Symmetry assurance: The left and right cutting edges must be symmetrical about the needle tube axis, with equal edge lengths; otherwise, puncture deflection increases.

4. Edge Fine Grinding and Tip Honing

After rough grinding, the edge has a sharp angle but may have micro-chipping. Fine grinding (honing) with a wool felt wheel and diamond paste eliminates micron-level burrs, making the edge sharp and smooth. Some manufacturers apply a very slight tip rounding (about 1–2 μm) at the very apex to prevent micro-chipping when first contacting hard tissue, without affecting the subjective puncture feel.
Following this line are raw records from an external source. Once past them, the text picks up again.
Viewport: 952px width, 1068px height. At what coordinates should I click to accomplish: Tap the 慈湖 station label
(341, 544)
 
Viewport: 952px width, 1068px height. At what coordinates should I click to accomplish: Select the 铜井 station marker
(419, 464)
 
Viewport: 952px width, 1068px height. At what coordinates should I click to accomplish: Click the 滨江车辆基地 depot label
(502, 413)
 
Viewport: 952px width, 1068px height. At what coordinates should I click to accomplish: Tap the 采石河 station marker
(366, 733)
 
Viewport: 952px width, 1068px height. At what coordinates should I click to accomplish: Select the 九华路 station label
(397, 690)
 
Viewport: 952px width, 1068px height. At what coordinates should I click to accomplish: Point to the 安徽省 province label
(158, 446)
5. Inner Wall Polishing and Deburring (Electropolishing)

The inner lumen of the tip and the tube inner wall undergo electropolishing to remove machining marks and reduce surface roughness Ra to below 0.2 μm, minimizing cell adhesion and lumen clogging risk. The outer wall is simultaneously electropolished to thin the passive layer and enhance corrosion resistance.

6. Microscopic Inspection and QC of the Tip

Optical projector/tool microscope: Measures bevel angle, edge length, tip diameter, and symmetry.

Puncture force tester: Penetrates a standard PU membrane or excised pig liver capsule at a constant rate, recording peak force; batches exceeding limits are rejected wholesale.

SEM sampling: Scanning electron microscopy observes whether the edge has micro-cracks or rolled edges.

100% visual inspection: Each tip is visually examined under 40× magnification.

7. Cleaning, Assembly, and Sterilization

After ultrasonic cleaning, pure water rinsing, and vacuum drying, the stylet is inserted, the hub attached, and the unit is packaged for ethylene oxide (EO) or irradiation sterilization, completing finished product release.

The manufacturing difficulty of a quality Chiba needle tip does not lie in "grinding a bevel," but in batch consistency - controlling bevel angle deviation within ±1° and maintaining uniform micro-quality of the edge across tens of thousands of needles of the same model. This is the core yardstick distinguishing ordinary from high-end Chiba needle manufacturing.